(Input material)

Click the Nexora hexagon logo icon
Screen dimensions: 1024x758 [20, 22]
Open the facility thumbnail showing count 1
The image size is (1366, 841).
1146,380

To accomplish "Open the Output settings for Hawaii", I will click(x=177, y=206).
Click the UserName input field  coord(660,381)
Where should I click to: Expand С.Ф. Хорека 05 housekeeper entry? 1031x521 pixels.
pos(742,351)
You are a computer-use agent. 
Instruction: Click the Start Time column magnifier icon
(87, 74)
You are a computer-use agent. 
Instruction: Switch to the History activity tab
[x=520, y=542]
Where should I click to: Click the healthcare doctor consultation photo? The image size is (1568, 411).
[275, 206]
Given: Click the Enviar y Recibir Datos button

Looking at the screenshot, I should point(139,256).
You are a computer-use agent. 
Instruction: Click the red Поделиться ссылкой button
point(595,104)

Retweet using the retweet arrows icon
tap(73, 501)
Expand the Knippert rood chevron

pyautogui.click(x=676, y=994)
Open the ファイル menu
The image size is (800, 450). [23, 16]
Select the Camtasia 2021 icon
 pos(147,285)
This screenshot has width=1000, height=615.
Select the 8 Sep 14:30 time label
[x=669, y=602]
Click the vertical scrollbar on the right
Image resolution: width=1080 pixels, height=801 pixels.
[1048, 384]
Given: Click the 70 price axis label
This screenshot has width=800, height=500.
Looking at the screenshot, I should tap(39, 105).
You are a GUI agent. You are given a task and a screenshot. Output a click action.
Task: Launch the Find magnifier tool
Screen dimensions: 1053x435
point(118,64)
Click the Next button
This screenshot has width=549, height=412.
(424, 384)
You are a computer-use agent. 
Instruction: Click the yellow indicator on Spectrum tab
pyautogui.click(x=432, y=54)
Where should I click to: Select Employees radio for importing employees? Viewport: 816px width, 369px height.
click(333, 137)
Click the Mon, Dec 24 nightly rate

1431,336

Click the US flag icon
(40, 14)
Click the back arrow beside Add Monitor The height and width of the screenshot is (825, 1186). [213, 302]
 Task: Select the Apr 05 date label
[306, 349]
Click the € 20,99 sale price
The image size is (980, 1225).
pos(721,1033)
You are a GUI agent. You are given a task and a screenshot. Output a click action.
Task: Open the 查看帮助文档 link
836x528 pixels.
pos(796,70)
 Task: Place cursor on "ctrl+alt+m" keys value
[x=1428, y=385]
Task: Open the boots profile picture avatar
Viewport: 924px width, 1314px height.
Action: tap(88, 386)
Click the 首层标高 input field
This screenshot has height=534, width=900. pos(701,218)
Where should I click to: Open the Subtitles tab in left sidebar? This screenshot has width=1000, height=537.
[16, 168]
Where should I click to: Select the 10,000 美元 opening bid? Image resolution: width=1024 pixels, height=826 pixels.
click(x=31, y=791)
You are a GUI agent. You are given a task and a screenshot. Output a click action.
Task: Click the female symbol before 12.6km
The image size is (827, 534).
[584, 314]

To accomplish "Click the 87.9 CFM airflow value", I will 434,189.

(End Input material)

Task prompt: Copy each line, exactly, that falls between the line containing "Where should I click to: Select Employees" and the end of the entries, both included.

Task answer:
Where should I click to: Select Employees radio for importing employees? Viewport: 816px width, 369px height.
click(333, 137)
Click the Mon, Dec 24 nightly rate

1431,336

Click the US flag icon
(40, 14)
Click the back arrow beside Add Monitor The height and width of the screenshot is (825, 1186). [213, 302]
 Task: Select the Apr 05 date label
[306, 349]
Click the € 20,99 sale price
The image size is (980, 1225).
pos(721,1033)
You are a GUI agent. You are given a task and a screenshot. Output a click action.
Task: Open the 查看帮助文档 link
836x528 pixels.
pos(796,70)
 Task: Place cursor on "ctrl+alt+m" keys value
[x=1428, y=385]
Task: Open the boots profile picture avatar
Viewport: 924px width, 1314px height.
Action: tap(88, 386)
Click the 首层标高 input field
This screenshot has height=534, width=900. pos(701,218)
Where should I click to: Open the Subtitles tab in left sidebar? This screenshot has width=1000, height=537.
[16, 168]
Where should I click to: Select the 10,000 美元 opening bid? Image resolution: width=1024 pixels, height=826 pixels.
click(x=31, y=791)
You are a GUI agent. You are given a task and a screenshot. Output a click action.
Task: Click the female symbol before 12.6km
The image size is (827, 534).
[584, 314]

To accomplish "Click the 87.9 CFM airflow value", I will 434,189.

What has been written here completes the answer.